As Ig family cell adhesion molecules, β subunits are proposed to regulate cell adhesion, but studies have shown that β subunit subtypes regulated cancer migration and invasion in different ways. In breast cancer cells, β1 expression was negatively associated with cancer metastasis [32], while in prostate cancer, overexpression of β2 caused an increase in cancer migration and invasion [33]. The expression of β4 was reported to be downregulated in breast cancer cells compared to the non-cancer epithelial cells. Reduced β4 can promote migration and invasion while overexpressed β4 did the opposite [34]. Moreover, a recent study revealed that β3 can bind to tumor suppressor p53 and facilitate the degradation of p53 protein in liver cancer [35]. Although the effects of the β subunit on cancers have been observed, the mechanisms underlying the effects remain largely unknown.

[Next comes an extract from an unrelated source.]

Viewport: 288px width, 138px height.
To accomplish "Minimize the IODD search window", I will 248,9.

Nav channels were through to be involved in the growth factors regulation in cancers. Epidermal growth factor (EGF) was reported to promote the migration and invasion of prostate and non-small cell lung cancer cells by increasing Nav 1.7 expression [36-38]. The regulatory role of nerve growth factor (NGF) in prostate cancer was also found to be associated with the up-regulation of Nav 1.7 [39,40]. Furthermore, the growth factors affecting Nav channels in non-cancer cells might play the same role in cancer cells. For instance, vascular endothelial growth factor (VEGF), a key regulator for cancer angiogenesis [41], has been found to increase Nav channels expression in the DRG neurons [42], while in cardiac myocytes and fibroblasts, the inhibition of Nav1.5 can up-regulate transforming growth factor-beta 1 (TGF-β1), a critical regulator in cancer [43]. Besides, studies have shown that Nav channels are closely associated with the secretion of hormones. In cardiomyocytes, insulin response elements in the SCN5A promoter region can affect the expression of Nav1.5 [44]. In adrenal chromaffin cells and breast cancer cells, insulin was also reported to regulate Nav channels expression [45,46]. Interestingly, the expression of functional Nav channels was found to be potentially associated with the expression of estrogen receptor (ER) in breast cancer cells [47] and basal expression of androgen receptor (AR) in prostate cancer cells [48].

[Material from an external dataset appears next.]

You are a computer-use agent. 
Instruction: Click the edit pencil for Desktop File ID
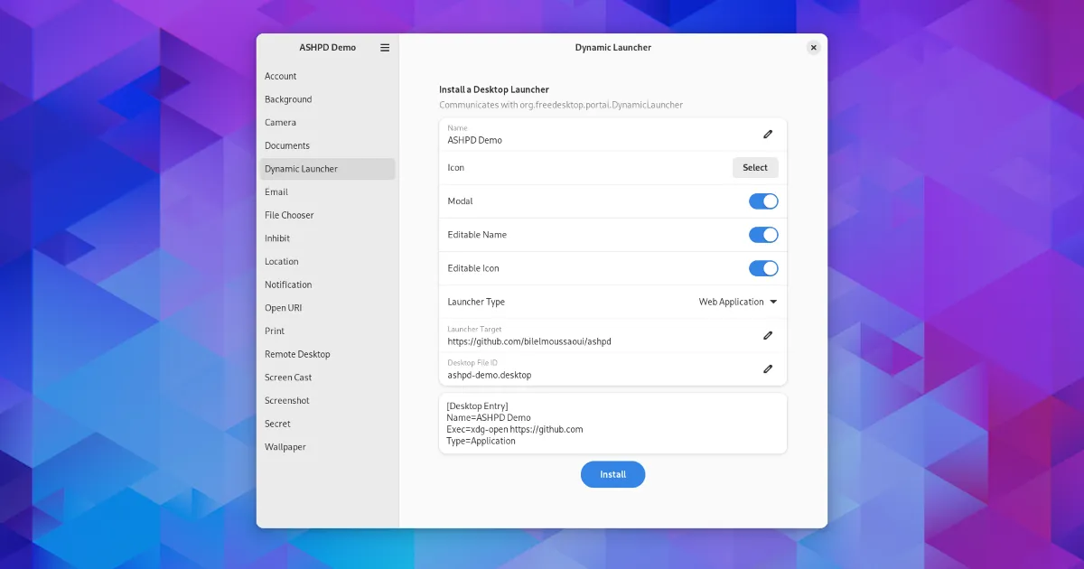768,368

Voltage-gated sodium channels (Nav channels) are transmembrane proteins that allow the passing of sodium ions through the cell membranes. Nav channels are a critical component of the system that initiates the action potential. Nav channel α and β subunits expression has been found abnormal in cancers. Some studies also indicated the non-classical roles of Nav channels in some cancer types. However, the roles of Nav channel proteins in cancers are still unclear. Cancer cells generally have a relatively higher resting membrane potentials than non-cancer cells. The two most expressed Nav channels in human cancers are Nav1.5 and Nav1.7, while some cancer types also expressed a lower level of Nav1.2 and Nav1.6. There are several mechanistic speculations for the role of Nav channels in cancer, which include sodium-other ions homeostasis, the β subunits, and humoral regulation. To be mentioned, the review includes some personal perspectives that are required for further validation. This review will contribute to the understanding of Nav channels in cancers.